Open Tomaqa opened 2 years ago

Tomaqa commented 2 years ago

Consider following minimal example:

#ifdef DEBUG
constexpr bool _debug_ = true;
#undef NDEBUG
#else
constexpr bool _debug_ = false;
#define NDEBUG
#endif

#include <cassert>

void f()
{
    if constexpr (_debug_) {
        const int cnt = 1;
        assert(cnt == 0);
    }  
}

clang++ -c <file> -std=c++17 -Wunused-variable yields unused variable 'cnt'.

clang++ -c <file> -std=c++17 -Wunused-variable -DDEBUG does not.

I suppose that this is unintended behavior. I expect no warning in both cases.

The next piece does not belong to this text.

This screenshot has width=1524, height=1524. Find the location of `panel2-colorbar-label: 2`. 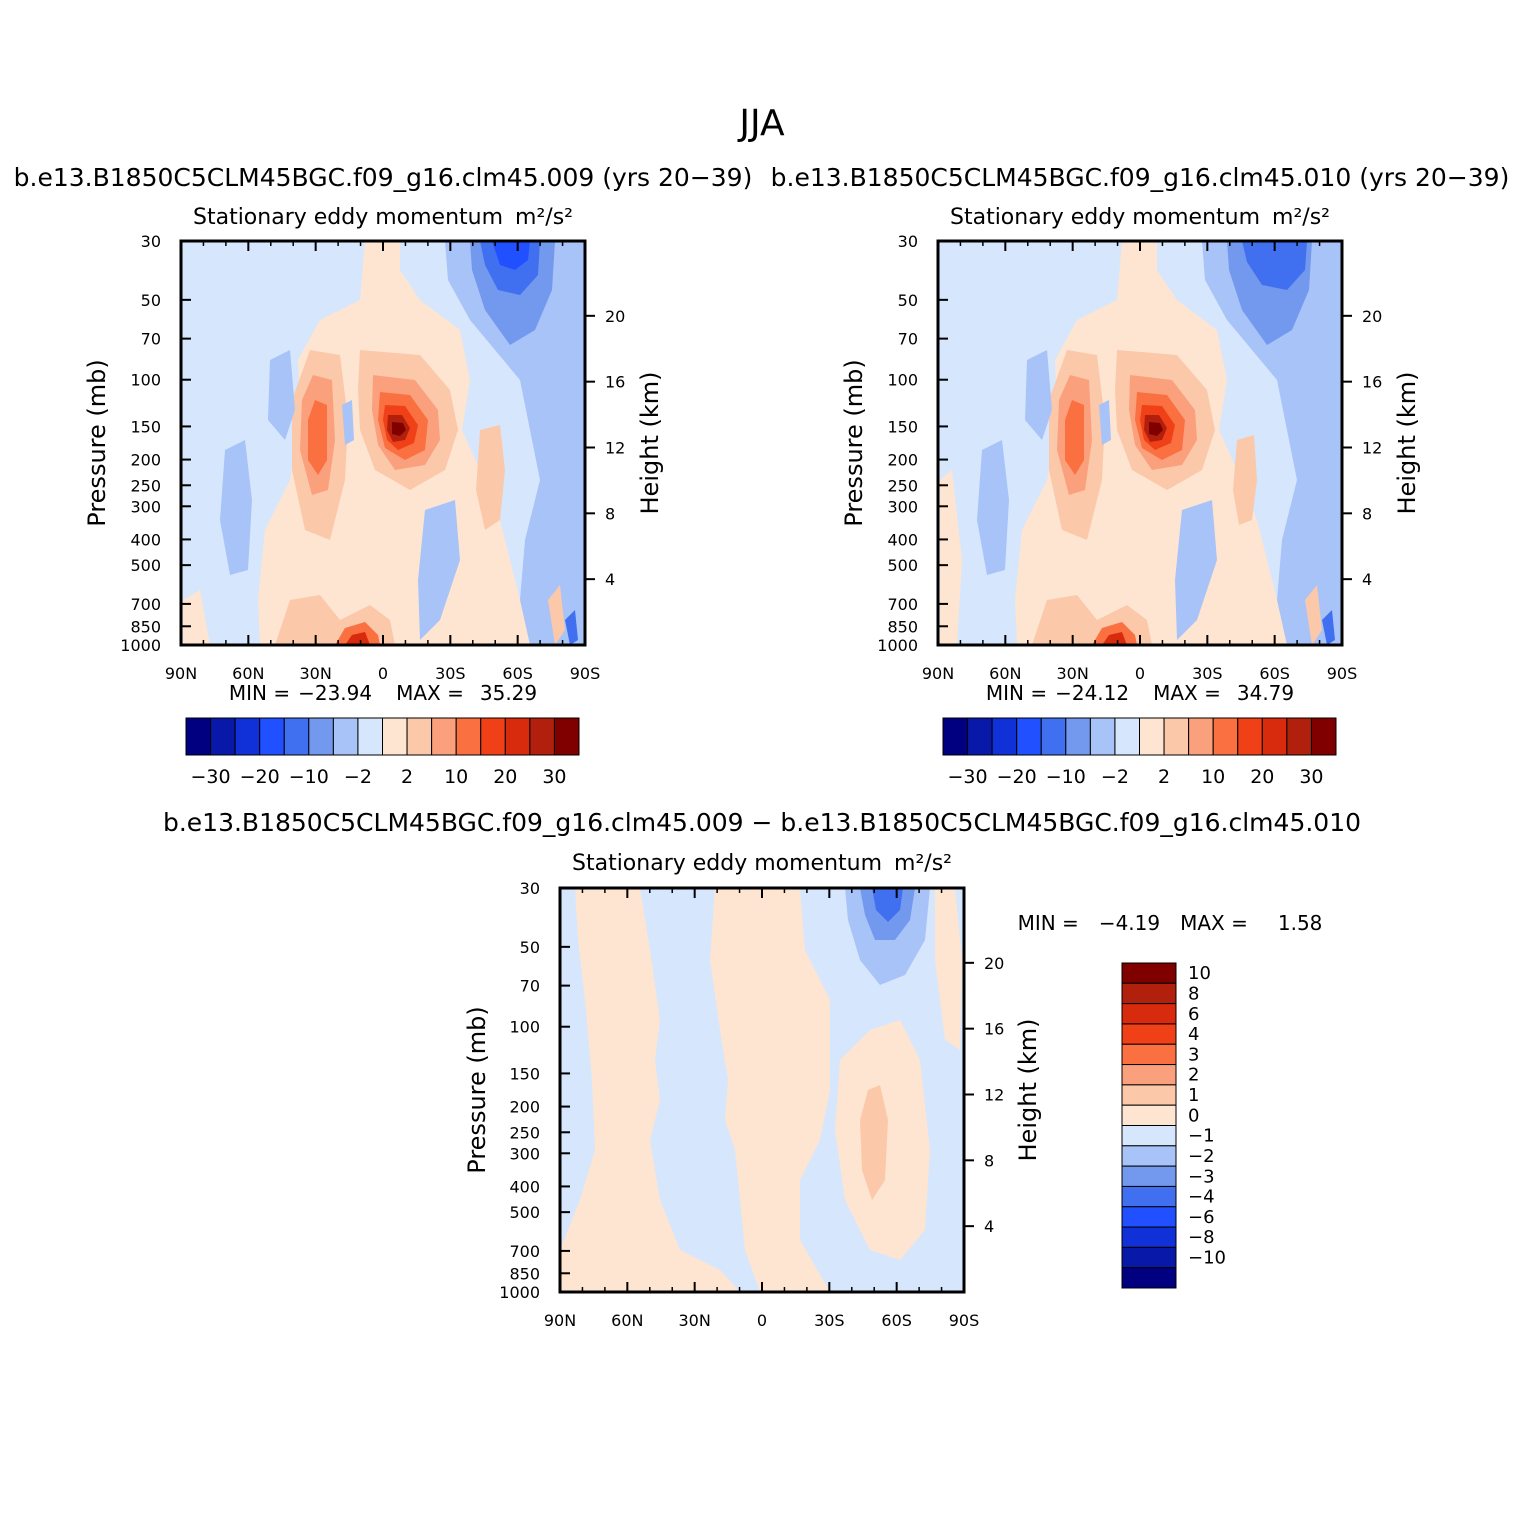

panel2-colorbar-label: 2 is located at coordinates (1164, 777).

tbaederr commented 2 years ago

I believe this is just happening because the <cassert> header also uses the NDEBUG define. assert() evaluates to nothing if NDEBUG is set:

/* void assert (int expression);

   If NDEBUG is defined, do nothing.
   If not, and EXPRESSION is zero, print an error message and abort.  */

#ifdef  NDEBUG

# define assert(expr)       (__ASSERT_VOID_CAST (0))

If I remove the lines handling NDEBUG from your reproducer, the warning disappears.

Tomaqa commented 2 years ago

NDEBUG is handled exclusively by <cassert>, and without it, assert commands are being processed even in non-debug mode, which is not what you want in a release mode.

tbaederr commented 2 years ago

So what's your point then? That cnt should be marked used even if assert() doesn't actually end up using it? How is that realted to if constexpr?

That behavior is well known.

Tomaqa commented 2 years ago

The whole if constexpr branch takes effect only in debug mode, when assert takes effect. Otherwise, the block is not used, thus, the variable cnt is not used at all in this case, meaning not even declared.

So there is no point to warn that it is not used, because it was not even intended to be used in this case.

It would work just fine if #ifdef was used instead of if constexpr, but in this case, it should behave the same in both cases.